**What is expected**
Would you transcribe the data word for word?
START Available data
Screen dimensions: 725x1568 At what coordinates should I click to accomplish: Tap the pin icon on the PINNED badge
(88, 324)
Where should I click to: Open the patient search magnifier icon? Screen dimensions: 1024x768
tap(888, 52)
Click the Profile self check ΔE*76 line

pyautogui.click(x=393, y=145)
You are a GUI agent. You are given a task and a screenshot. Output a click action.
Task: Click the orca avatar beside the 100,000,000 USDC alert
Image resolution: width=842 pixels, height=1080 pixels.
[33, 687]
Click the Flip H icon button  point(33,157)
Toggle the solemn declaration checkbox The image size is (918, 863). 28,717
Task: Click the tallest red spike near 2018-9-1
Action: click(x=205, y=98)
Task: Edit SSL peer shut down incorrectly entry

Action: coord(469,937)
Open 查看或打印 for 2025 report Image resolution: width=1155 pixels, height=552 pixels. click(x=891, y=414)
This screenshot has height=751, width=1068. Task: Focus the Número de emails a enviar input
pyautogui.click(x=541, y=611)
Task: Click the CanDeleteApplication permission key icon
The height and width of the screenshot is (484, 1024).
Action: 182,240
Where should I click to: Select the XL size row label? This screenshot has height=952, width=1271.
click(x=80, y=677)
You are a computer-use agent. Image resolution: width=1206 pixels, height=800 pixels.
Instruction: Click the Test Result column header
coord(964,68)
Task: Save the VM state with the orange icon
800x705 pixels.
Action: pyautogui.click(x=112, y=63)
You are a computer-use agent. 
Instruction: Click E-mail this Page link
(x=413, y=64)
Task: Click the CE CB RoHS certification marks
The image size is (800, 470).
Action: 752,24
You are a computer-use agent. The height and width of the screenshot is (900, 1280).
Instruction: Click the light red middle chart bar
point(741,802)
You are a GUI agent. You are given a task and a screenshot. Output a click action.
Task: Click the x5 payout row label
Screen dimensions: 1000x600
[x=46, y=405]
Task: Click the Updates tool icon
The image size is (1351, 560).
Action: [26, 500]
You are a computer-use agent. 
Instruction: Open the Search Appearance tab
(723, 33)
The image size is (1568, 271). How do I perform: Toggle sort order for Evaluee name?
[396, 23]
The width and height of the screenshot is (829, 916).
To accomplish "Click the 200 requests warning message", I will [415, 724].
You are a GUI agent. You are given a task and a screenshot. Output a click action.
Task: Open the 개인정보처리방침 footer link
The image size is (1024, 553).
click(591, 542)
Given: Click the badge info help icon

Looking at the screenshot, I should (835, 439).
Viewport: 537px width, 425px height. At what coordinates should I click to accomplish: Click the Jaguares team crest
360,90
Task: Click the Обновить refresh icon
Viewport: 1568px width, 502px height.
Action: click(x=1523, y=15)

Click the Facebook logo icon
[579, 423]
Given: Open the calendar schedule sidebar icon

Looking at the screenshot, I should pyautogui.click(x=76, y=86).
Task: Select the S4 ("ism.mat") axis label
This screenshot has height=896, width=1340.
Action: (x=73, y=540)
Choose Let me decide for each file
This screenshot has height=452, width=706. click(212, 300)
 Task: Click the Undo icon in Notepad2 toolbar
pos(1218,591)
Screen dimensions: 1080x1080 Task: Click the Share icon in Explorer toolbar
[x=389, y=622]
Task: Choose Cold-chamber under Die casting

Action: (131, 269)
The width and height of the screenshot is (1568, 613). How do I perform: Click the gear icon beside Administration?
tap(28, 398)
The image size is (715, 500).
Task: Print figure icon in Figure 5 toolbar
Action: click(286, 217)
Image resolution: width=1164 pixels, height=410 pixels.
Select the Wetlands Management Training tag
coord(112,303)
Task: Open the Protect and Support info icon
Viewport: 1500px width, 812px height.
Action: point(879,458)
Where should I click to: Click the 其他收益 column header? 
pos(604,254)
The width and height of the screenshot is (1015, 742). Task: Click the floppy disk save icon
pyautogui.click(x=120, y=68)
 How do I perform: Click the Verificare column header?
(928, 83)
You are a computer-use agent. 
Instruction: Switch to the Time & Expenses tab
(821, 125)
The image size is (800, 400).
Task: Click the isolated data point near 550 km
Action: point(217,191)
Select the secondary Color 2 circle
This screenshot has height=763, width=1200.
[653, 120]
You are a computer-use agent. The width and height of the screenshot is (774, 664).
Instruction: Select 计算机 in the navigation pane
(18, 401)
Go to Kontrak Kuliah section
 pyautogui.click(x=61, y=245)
END Available data
**Output for this exercise**
Screen dimensions: 725x1568 At what coordinates should I click to accomplish: Tap the pin icon on the PINNED badge
(88, 324)
Where should I click to: Open the patient search magnifier icon? Screen dimensions: 1024x768
tap(888, 52)
Click the Profile self check ΔE*76 line

pyautogui.click(x=393, y=145)
You are a GUI agent. You are given a task and a screenshot. Output a click action.
Task: Click the orca avatar beside the 100,000,000 USDC alert
Image resolution: width=842 pixels, height=1080 pixels.
[33, 687]
Click the Flip H icon button  point(33,157)
Toggle the solemn declaration checkbox The image size is (918, 863). 28,717
Task: Click the tallest red spike near 2018-9-1
Action: click(x=205, y=98)
Task: Edit SSL peer shut down incorrectly entry

Action: coord(469,937)
Open 查看或打印 for 2025 report Image resolution: width=1155 pixels, height=552 pixels. click(x=891, y=414)
This screenshot has height=751, width=1068. Task: Focus the Número de emails a enviar input
pyautogui.click(x=541, y=611)
Task: Click the CanDeleteApplication permission key icon
The height and width of the screenshot is (484, 1024).
Action: 182,240
Where should I click to: Select the XL size row label? This screenshot has height=952, width=1271.
click(x=80, y=677)
You are a computer-use agent. Image resolution: width=1206 pixels, height=800 pixels.
Instruction: Click the Test Result column header
coord(964,68)
Task: Save the VM state with the orange icon
800x705 pixels.
Action: pyautogui.click(x=112, y=63)
You are a computer-use agent. 
Instruction: Click E-mail this Page link
(x=413, y=64)
Task: Click the CE CB RoHS certification marks
The image size is (800, 470).
Action: 752,24
You are a computer-use agent. The height and width of the screenshot is (900, 1280).
Instruction: Click the light red middle chart bar
point(741,802)
You are a GUI agent. You are given a task and a screenshot. Output a click action.
Task: Click the x5 payout row label
Screen dimensions: 1000x600
[x=46, y=405]
Task: Click the Updates tool icon
The image size is (1351, 560).
Action: [26, 500]
You are a computer-use agent. 
Instruction: Open the Search Appearance tab
(723, 33)
The image size is (1568, 271). How do I perform: Toggle sort order for Evaluee name?
[396, 23]
The width and height of the screenshot is (829, 916).
To accomplish "Click the 200 requests warning message", I will [415, 724].
You are a GUI agent. You are given a task and a screenshot. Output a click action.
Task: Open the 개인정보처리방침 footer link
The image size is (1024, 553).
click(591, 542)
Given: Click the badge info help icon

Looking at the screenshot, I should (835, 439).
Viewport: 537px width, 425px height. At what coordinates should I click to accomplish: Click the Jaguares team crest
360,90
Task: Click the Обновить refresh icon
Viewport: 1568px width, 502px height.
Action: click(x=1523, y=15)

Click the Facebook logo icon
[579, 423]
Given: Open the calendar schedule sidebar icon

Looking at the screenshot, I should pyautogui.click(x=76, y=86).
Task: Select the S4 ("ism.mat") axis label
This screenshot has height=896, width=1340.
Action: (x=73, y=540)
Choose Let me decide for each file
This screenshot has height=452, width=706. click(212, 300)
 Task: Click the Undo icon in Notepad2 toolbar
pos(1218,591)
Screen dimensions: 1080x1080 Task: Click the Share icon in Explorer toolbar
[x=389, y=622]
Task: Choose Cold-chamber under Die casting

Action: (131, 269)
The width and height of the screenshot is (1568, 613). How do I perform: Click the gear icon beside Administration?
tap(28, 398)
The image size is (715, 500).
Task: Print figure icon in Figure 5 toolbar
Action: click(286, 217)
Image resolution: width=1164 pixels, height=410 pixels.
Select the Wetlands Management Training tag
coord(112,303)
Task: Open the Protect and Support info icon
Viewport: 1500px width, 812px height.
Action: point(879,458)
Where should I click to: Click the 其他收益 column header? 
pos(604,254)
The width and height of the screenshot is (1015, 742). Task: Click the floppy disk save icon
pyautogui.click(x=120, y=68)
 How do I perform: Click the Verificare column header?
(928, 83)
You are a computer-use agent. 
Instruction: Switch to the Time & Expenses tab
(821, 125)
The image size is (800, 400).
Task: Click the isolated data point near 550 km
Action: point(217,191)
Select the secondary Color 2 circle
This screenshot has height=763, width=1200.
[653, 120]
You are a computer-use agent. The width and height of the screenshot is (774, 664).
Instruction: Select 计算机 in the navigation pane
(18, 401)
Go to Kontrak Kuliah section
 pyautogui.click(x=61, y=245)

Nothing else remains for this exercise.